SPOTLIGHT On Due Process. 73% of Top 53 Schools DO NOT Guarantee Presumption of Innocence. MIT, Brown, Columbia, Harvard, Penn, Pepperdine, Rice, RPI, Vanderbilt = F
Colleges and universities across the country are failing to afford their students due process and fundamental fairness in their disciplinary proceedings. In 2017, for the first time, the Foundation for Individual Rights in Education (FIRE) rated the top 53 universities in the country based on 10 fundamental elements of due process. Our findings were troubling. This year, 2018, we assessed the same institutions. Like last year, the findings are dire:
- Nearly three quarters (73.6%) of America’s top 53 universities do not guarantee students that they will be presumed innocent until proven guilty.

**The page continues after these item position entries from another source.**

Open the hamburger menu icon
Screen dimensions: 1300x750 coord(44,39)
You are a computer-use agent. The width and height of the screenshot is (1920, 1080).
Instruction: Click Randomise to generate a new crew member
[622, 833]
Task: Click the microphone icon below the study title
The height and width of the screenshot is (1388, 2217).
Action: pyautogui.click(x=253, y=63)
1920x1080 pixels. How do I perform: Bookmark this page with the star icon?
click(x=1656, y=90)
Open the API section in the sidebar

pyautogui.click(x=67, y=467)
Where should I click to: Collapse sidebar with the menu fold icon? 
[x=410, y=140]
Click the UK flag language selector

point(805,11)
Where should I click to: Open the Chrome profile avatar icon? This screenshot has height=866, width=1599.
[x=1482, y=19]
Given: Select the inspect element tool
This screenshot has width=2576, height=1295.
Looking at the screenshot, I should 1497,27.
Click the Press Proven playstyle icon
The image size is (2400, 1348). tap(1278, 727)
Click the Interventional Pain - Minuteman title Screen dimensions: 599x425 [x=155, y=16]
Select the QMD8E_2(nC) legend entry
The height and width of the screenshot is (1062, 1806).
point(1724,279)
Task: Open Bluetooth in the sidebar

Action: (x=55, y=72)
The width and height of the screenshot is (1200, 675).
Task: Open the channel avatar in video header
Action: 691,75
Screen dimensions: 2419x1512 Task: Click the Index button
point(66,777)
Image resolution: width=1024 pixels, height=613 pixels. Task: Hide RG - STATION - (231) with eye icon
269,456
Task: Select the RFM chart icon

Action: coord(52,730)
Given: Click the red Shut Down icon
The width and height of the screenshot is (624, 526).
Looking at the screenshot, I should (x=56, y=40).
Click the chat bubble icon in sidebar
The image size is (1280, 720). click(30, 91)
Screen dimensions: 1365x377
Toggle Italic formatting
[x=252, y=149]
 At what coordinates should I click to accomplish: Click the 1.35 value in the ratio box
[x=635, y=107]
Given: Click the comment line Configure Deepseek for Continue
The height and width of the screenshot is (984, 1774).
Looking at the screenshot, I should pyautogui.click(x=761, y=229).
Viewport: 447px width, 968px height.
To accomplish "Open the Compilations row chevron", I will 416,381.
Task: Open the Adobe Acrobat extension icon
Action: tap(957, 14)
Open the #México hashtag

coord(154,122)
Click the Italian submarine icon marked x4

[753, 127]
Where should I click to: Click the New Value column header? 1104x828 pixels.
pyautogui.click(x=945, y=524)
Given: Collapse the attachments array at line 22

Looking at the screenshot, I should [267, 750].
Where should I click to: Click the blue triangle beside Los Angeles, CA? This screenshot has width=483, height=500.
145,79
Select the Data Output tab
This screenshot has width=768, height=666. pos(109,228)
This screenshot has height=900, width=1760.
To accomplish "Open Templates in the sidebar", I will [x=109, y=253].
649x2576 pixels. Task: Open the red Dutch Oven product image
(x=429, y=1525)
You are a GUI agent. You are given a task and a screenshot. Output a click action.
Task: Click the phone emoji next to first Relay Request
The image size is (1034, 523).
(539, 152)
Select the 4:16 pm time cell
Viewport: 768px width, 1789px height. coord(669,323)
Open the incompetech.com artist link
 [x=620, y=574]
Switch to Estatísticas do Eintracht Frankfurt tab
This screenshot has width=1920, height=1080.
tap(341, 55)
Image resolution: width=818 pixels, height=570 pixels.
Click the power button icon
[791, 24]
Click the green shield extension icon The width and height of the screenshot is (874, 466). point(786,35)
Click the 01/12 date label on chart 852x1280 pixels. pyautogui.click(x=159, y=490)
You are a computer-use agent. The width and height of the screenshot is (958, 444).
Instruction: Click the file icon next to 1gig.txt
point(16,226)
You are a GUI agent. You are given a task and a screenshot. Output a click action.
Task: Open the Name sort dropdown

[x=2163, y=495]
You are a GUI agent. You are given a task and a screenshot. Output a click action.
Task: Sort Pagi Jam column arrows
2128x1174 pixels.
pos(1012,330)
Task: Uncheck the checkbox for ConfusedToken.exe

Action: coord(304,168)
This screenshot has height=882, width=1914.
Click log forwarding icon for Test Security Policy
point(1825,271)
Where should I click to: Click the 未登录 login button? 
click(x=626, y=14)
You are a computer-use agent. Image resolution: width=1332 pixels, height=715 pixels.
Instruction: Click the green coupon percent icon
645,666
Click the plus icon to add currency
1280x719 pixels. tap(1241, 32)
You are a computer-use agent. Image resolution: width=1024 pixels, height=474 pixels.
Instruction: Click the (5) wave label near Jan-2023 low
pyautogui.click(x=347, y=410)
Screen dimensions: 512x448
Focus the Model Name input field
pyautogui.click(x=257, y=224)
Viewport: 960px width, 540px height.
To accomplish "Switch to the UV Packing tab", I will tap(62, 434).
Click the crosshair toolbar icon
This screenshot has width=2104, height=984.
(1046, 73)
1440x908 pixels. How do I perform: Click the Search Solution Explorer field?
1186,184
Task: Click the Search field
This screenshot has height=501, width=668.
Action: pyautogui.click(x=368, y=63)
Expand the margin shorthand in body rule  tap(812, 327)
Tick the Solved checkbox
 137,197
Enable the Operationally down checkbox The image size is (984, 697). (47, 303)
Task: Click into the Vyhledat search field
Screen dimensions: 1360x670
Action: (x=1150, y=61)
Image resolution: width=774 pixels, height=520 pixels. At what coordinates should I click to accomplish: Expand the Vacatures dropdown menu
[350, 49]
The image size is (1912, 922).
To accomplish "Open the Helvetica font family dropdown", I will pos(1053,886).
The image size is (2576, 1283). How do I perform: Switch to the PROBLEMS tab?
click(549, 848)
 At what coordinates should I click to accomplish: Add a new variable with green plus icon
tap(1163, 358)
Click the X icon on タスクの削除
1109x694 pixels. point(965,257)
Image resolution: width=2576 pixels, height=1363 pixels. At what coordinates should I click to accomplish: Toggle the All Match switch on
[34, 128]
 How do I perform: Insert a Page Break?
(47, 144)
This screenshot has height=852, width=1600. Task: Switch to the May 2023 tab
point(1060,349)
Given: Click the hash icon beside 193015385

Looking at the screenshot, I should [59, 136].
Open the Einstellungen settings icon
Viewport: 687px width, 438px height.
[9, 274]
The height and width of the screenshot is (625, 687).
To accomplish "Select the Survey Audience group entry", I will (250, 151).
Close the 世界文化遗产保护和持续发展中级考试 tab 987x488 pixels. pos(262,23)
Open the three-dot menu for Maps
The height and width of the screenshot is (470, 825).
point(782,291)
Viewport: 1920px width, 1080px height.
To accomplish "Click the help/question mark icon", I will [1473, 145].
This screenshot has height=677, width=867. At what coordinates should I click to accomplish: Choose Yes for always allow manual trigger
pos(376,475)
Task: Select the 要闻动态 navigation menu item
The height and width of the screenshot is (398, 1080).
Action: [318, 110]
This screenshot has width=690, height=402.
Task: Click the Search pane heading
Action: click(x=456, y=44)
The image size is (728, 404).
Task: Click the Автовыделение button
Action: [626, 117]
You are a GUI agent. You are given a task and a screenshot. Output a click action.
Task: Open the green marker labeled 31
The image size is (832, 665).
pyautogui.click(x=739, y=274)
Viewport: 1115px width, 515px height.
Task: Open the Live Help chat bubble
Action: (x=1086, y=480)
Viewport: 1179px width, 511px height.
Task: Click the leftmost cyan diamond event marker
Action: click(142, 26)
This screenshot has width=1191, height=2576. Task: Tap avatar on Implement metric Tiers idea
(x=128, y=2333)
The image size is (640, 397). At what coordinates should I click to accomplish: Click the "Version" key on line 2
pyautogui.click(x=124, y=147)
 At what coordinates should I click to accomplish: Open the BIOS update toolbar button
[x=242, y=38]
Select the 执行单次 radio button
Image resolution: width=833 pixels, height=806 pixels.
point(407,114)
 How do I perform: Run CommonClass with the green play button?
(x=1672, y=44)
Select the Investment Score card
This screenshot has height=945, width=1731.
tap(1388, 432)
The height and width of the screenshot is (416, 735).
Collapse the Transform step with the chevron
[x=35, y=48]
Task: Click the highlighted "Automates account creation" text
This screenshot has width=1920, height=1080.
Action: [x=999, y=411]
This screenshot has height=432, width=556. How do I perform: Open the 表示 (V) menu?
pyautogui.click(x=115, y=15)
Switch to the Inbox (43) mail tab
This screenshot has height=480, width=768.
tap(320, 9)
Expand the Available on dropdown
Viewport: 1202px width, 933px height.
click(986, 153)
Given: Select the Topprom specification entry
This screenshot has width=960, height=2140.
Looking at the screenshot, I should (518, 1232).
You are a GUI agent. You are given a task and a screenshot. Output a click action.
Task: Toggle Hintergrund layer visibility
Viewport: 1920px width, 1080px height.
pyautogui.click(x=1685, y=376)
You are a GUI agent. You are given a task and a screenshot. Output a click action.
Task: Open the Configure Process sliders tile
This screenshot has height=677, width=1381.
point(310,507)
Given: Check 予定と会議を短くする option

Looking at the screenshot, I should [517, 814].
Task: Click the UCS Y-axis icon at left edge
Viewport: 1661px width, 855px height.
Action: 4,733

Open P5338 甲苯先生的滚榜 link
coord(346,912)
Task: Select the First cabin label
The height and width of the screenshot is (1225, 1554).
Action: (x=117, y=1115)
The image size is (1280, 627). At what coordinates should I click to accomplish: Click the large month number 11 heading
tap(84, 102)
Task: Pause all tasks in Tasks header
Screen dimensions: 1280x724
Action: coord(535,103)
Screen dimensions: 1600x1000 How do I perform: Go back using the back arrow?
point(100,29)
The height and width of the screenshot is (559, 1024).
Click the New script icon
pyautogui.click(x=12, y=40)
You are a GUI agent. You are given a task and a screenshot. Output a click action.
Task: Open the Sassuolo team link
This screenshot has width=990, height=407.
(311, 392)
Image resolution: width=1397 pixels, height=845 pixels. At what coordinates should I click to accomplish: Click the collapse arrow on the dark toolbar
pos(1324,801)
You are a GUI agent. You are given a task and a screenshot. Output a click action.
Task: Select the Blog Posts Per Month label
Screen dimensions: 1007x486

- Only slightly more than half of schools (52.8%) require that fact-finders—the institution’s version of judge and/or jury—be impartial.
- Fewer than one third of institutions (30.2%) guarantee a meaningful hearing, where each party may see and hear the evidence being presented to fact-finders by the opposing party.
- 47 out of the 53 universities studied receive a D or F grade from FIRE for at least one disciplinary policy, meaning that they fully provide no more than 4 of the 10 elements of a fair procedure that FIRE rated.
- Most institutions have one set of standards for adjudicating charges of sexual misconduct and another for all other non-academic charges. 86.8% of rated universities receive a D or F for protecting the due process rights of students accused of sexual misconduct.
- Of the 104 policies rated at the 53 schools in the report, not a single policy receives an A grade.